• _EXERCISE BRIEF_: With nothing added or dropped, output every record below exactly.

>>>

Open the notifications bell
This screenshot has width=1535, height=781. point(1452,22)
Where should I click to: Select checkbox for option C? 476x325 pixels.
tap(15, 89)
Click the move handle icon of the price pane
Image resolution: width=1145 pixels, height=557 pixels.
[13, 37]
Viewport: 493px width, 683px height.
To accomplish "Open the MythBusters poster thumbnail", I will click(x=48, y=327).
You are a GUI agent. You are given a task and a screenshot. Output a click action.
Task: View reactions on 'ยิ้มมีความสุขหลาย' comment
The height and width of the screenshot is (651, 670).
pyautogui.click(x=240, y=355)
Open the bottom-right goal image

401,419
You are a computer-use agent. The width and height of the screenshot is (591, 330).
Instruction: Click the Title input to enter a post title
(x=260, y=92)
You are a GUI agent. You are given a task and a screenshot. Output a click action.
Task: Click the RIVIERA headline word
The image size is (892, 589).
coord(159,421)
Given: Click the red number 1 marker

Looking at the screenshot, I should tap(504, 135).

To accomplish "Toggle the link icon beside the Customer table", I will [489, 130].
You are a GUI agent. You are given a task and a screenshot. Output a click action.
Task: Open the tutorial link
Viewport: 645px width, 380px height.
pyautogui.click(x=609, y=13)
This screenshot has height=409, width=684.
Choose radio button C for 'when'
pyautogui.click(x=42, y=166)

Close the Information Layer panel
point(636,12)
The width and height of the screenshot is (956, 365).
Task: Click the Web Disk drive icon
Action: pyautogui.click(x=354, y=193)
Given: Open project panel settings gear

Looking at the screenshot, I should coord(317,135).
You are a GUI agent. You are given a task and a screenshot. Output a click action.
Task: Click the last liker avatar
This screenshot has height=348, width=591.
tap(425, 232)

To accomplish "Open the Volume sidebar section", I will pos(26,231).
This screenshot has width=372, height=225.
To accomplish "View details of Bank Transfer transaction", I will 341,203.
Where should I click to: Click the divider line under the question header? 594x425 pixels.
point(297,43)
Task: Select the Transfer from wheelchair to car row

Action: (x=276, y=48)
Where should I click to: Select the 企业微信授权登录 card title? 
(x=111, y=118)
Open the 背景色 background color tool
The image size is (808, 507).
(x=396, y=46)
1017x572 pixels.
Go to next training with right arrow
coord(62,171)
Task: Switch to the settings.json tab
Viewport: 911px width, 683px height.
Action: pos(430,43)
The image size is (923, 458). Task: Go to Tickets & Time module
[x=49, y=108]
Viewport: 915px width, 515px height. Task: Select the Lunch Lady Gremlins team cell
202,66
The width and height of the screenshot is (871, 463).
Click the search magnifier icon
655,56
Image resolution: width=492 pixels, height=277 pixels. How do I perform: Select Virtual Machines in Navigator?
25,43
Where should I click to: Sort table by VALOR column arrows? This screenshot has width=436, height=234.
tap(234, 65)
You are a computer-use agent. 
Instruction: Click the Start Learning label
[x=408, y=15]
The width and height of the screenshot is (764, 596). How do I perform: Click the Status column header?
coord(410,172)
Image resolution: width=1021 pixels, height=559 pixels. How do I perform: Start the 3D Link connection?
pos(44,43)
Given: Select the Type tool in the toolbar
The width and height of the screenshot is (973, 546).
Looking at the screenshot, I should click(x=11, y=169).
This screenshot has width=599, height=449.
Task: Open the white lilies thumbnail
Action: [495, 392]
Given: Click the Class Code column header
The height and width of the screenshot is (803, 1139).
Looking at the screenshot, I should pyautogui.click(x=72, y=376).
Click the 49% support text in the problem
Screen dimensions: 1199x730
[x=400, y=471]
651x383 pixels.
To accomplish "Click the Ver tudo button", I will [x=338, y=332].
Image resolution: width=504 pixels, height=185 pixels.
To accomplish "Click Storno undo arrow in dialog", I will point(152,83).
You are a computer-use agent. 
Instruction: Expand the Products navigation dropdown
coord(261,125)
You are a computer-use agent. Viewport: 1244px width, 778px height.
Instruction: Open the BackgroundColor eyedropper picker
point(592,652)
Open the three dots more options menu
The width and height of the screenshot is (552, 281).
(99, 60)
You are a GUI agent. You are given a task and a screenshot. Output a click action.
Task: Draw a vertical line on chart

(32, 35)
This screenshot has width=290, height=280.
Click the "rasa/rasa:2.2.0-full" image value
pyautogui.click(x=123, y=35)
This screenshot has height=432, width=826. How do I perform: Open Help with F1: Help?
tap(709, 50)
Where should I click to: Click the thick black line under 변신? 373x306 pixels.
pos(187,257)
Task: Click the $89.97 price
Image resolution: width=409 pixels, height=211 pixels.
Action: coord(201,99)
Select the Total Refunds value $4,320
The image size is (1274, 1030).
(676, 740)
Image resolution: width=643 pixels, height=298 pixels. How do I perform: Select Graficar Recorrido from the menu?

<<<

• _YOUR SOLUTION_:
Open the notifications bell
This screenshot has width=1535, height=781. point(1452,22)
Where should I click to: Select checkbox for option C? 476x325 pixels.
tap(15, 89)
Click the move handle icon of the price pane
Image resolution: width=1145 pixels, height=557 pixels.
[13, 37]
Viewport: 493px width, 683px height.
To accomplish "Open the MythBusters poster thumbnail", I will click(x=48, y=327).
You are a GUI agent. You are given a task and a screenshot. Output a click action.
Task: View reactions on 'ยิ้มมีความสุขหลาย' comment
The height and width of the screenshot is (651, 670).
pyautogui.click(x=240, y=355)
Open the bottom-right goal image

401,419
You are a computer-use agent. The width and height of the screenshot is (591, 330).
Instruction: Click the Title input to enter a post title
(x=260, y=92)
You are a GUI agent. You are given a task and a screenshot. Output a click action.
Task: Click the RIVIERA headline word
The image size is (892, 589).
coord(159,421)
Given: Click the red number 1 marker

Looking at the screenshot, I should tap(504, 135).

To accomplish "Toggle the link icon beside the Customer table", I will [489, 130].
You are a GUI agent. You are given a task and a screenshot. Output a click action.
Task: Open the tutorial link
Viewport: 645px width, 380px height.
pyautogui.click(x=609, y=13)
This screenshot has height=409, width=684.
Choose radio button C for 'when'
pyautogui.click(x=42, y=166)

Close the Information Layer panel
point(636,12)
The width and height of the screenshot is (956, 365).
Task: Click the Web Disk drive icon
Action: pyautogui.click(x=354, y=193)
Given: Open project panel settings gear

Looking at the screenshot, I should coord(317,135).
You are a GUI agent. You are given a task and a screenshot. Output a click action.
Task: Click the last liker avatar
This screenshot has height=348, width=591.
tap(425, 232)

To accomplish "Open the Volume sidebar section", I will pos(26,231).
This screenshot has width=372, height=225.
To accomplish "View details of Bank Transfer transaction", I will 341,203.
Where should I click to: Click the divider line under the question header? 594x425 pixels.
point(297,43)
Task: Select the Transfer from wheelchair to car row

Action: (x=276, y=48)
Where should I click to: Select the 企业微信授权登录 card title? 
(x=111, y=118)
Open the 背景色 background color tool
The image size is (808, 507).
(x=396, y=46)
1017x572 pixels.
Go to next training with right arrow
coord(62,171)
Task: Switch to the settings.json tab
Viewport: 911px width, 683px height.
Action: pos(430,43)
The image size is (923, 458). Task: Go to Tickets & Time module
[x=49, y=108]
Viewport: 915px width, 515px height. Task: Select the Lunch Lady Gremlins team cell
202,66
The width and height of the screenshot is (871, 463).
Click the search magnifier icon
655,56
Image resolution: width=492 pixels, height=277 pixels. How do I perform: Select Virtual Machines in Navigator?
25,43
Where should I click to: Sort table by VALOR column arrows? This screenshot has width=436, height=234.
tap(234, 65)
You are a computer-use agent. 
Instruction: Click the Start Learning label
[x=408, y=15]
The width and height of the screenshot is (764, 596). How do I perform: Click the Status column header?
coord(410,172)
Image resolution: width=1021 pixels, height=559 pixels. How do I perform: Start the 3D Link connection?
pos(44,43)
Given: Select the Type tool in the toolbar
The width and height of the screenshot is (973, 546).
Looking at the screenshot, I should click(x=11, y=169).
This screenshot has width=599, height=449.
Task: Open the white lilies thumbnail
Action: [495, 392]
Given: Click the Class Code column header
The height and width of the screenshot is (803, 1139).
Looking at the screenshot, I should pyautogui.click(x=72, y=376).
Click the 49% support text in the problem
Screen dimensions: 1199x730
[x=400, y=471]
651x383 pixels.
To accomplish "Click the Ver tudo button", I will [x=338, y=332].
Image resolution: width=504 pixels, height=185 pixels.
To accomplish "Click Storno undo arrow in dialog", I will point(152,83).
You are a computer-use agent. 
Instruction: Expand the Products navigation dropdown
coord(261,125)
You are a computer-use agent. Viewport: 1244px width, 778px height.
Instruction: Open the BackgroundColor eyedropper picker
point(592,652)
Open the three dots more options menu
The width and height of the screenshot is (552, 281).
(99, 60)
You are a GUI agent. You are given a task and a screenshot. Output a click action.
Task: Draw a vertical line on chart

(32, 35)
This screenshot has width=290, height=280.
Click the "rasa/rasa:2.2.0-full" image value
pyautogui.click(x=123, y=35)
This screenshot has height=432, width=826. How do I perform: Open Help with F1: Help?
tap(709, 50)
Where should I click to: Click the thick black line under 변신? 373x306 pixels.
pos(187,257)
Task: Click the $89.97 price
Image resolution: width=409 pixels, height=211 pixels.
Action: coord(201,99)
Select the Total Refunds value $4,320
The image size is (1274, 1030).
(676, 740)
Image resolution: width=643 pixels, height=298 pixels. How do I perform: Select Graficar Recorrido from the menu?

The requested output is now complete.